Top of INFORMATION SUPPLIED

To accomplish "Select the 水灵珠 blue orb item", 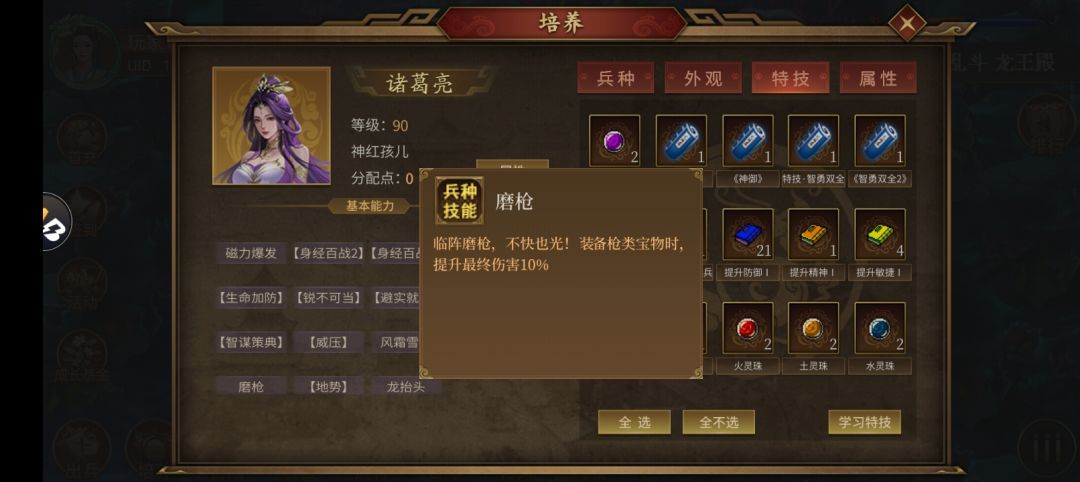I will pos(880,328).
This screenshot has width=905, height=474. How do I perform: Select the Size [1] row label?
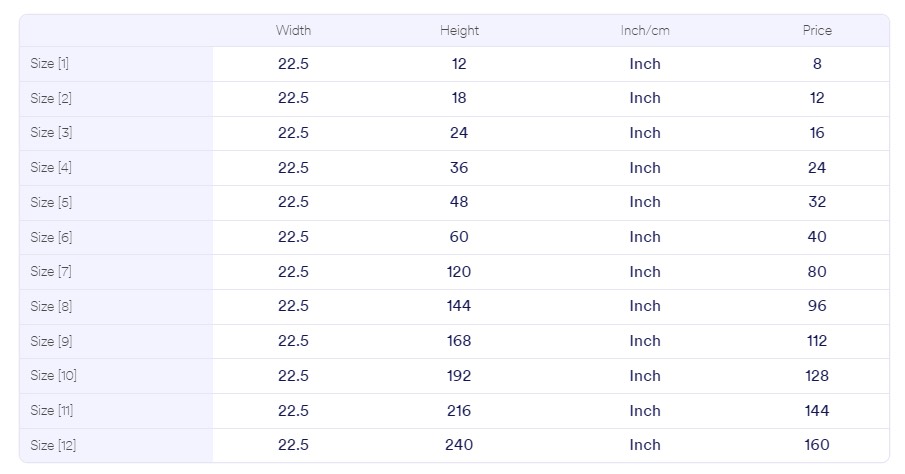click(50, 64)
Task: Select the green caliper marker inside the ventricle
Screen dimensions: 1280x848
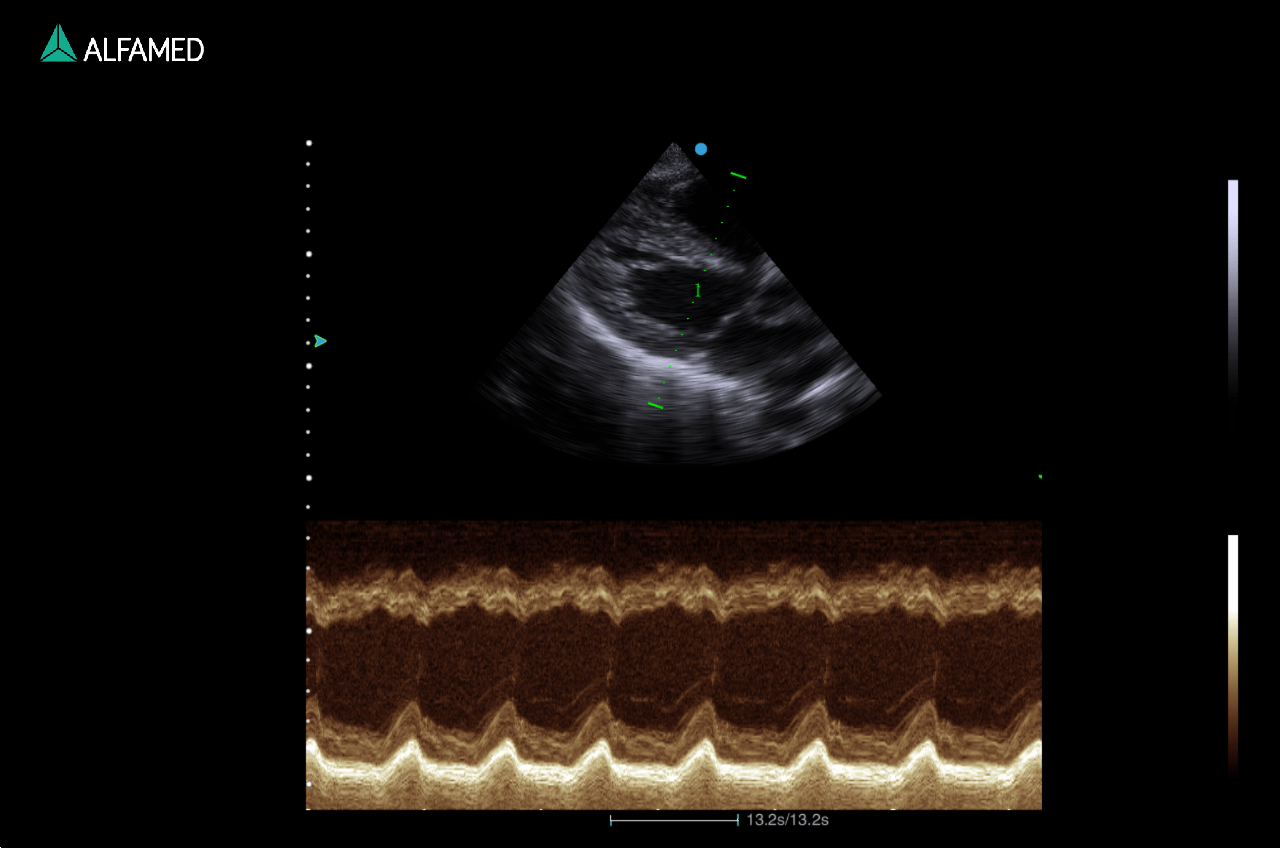Action: [698, 290]
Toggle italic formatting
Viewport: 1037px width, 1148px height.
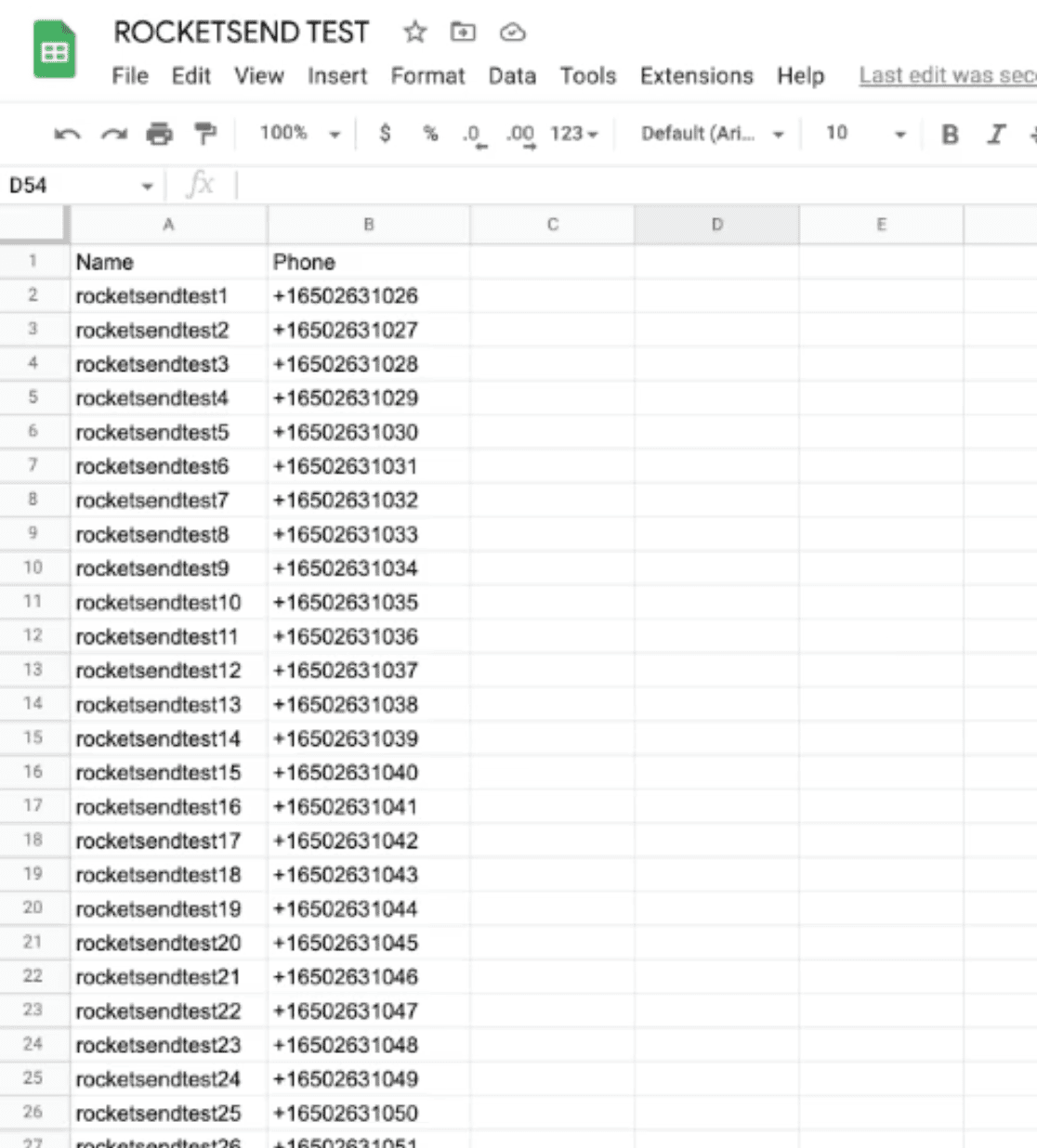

Bottom of INFORMATION SUPPLIED

## TASK DETAILS
Starting at the line that contains "Screen dimensions: 1280x848", transcribe each line through the last one of the entries above, exactly and without pictures.

## ANSWER SECTION
Screen dimensions: 1280x848
Action: [698, 290]
Toggle italic formatting
Viewport: 1037px width, 1148px height.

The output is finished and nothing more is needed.